Sent from my iPad using Tapatalk

----------


## Petros_mk

> You got too have high speed broadband for that,takes for ever to watch a 10 min utube clip here.


LOL... sorry didn't take that into consideration.

----------


## smidey

And you lot with slow interweb have DVD players? Thus is actually a VCR isn't it? Haha
I liked the movie

Sent from my workbench

----------


## Dundee

Brads got it now he will post to Rushy. Add your names if you haven't seen it and want to have a look.

----------


## Rushy

Looking forward to it.  You got my address Brads?

----------


## jim160

It's a good movie but I preferred Lone Survivor

----------


## Dan88

get the book way better than the movie, gives a lot more background info and stuff that isn't in the movie

good movie though

----------


## jim160

> get the book way better than the movie, gives a lot more background info and stuff that isn't in the movie
> 
> good movie though


Yeah, its pretty cool though that they had Marcus Luttrell in the cast of the movie.  He said it was different to be killed in the movie rather than surviving.  He was the one at the start who tipped over the cups and was in the chopper that got shot down.

Much like most movies, the book always has more than the movie.  I have the book as well, will read it soon I guess.

----------


## Dead is better

> It's a good movie but I preferred Lone Survivor


1/2 of that movie was a guide as to how to do rollypollys down a cliff

----------


## Rushy

OK I have watched it now.  Whoever wants it next PM me your address.

----------


## Maca49

> And you lot with slow interweb have DVD players? Thus is actually a VCR isn't it? Haha
> I liked the movie
> 
> Sent from my workbench


Smidey the book is better, I read that first which screws the movie a bit

----------


## 7mmwsm

I have American Sniper and have finished with it. Who ever wants it next PM me your address and I will post it. 
Thanks everyone who made it available.

----------


## Rushy

> I have American Sniper and have finished with it. Who ever wants it next PM me your address and I will post it. 
> Thanks everyone who made it available.


And here I was just about to check that my missus had sent it to you.

----------


## 7mmwsm

> And here I was just about to check that my missus had sent it to you.

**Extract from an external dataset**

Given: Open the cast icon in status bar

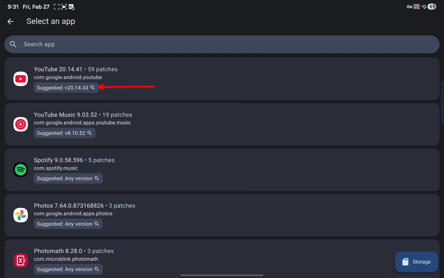Looking at the screenshot, I should coord(416,7).
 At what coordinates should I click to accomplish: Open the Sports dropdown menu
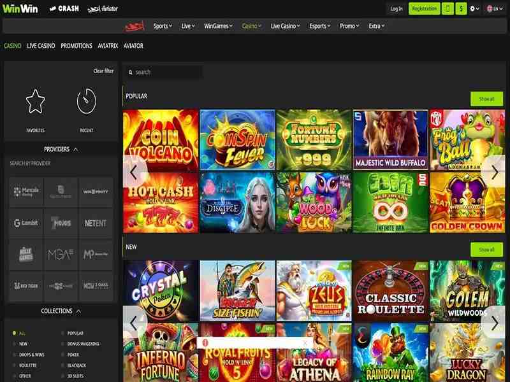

Yeah sorry Rushy, should have let you know it arrived. 
Been away on school camp. Really hard week - sitting around the motor camp drinking coffee with a hard shot teacher, ex Canturbury rugby player, and taking the kids fishing. Year 9 boys so it was pretty easy really. 
Got home and the movie was in the pile of mail. Found it quite sobering really. I'm very happy to live where I do.

----------


## Rushy

> I'm very happy to live where I do.


Agreed.  Now if only we could exile all the bunny loving, tree hugging, anti firearm, flag changing, trendy lefties.  Or at least banish them to the South Island.  Uh oh I feel the wrath of South Islanders coming on.

----------


## Beaker

> Agreed.  Now if only we could exile all the bunny loving, tree hugging, anti firearm, flag changing, trendy lefties.  Or at least banish them to the South Island.  Uh oh I feel the wrath of South Islanders coming on.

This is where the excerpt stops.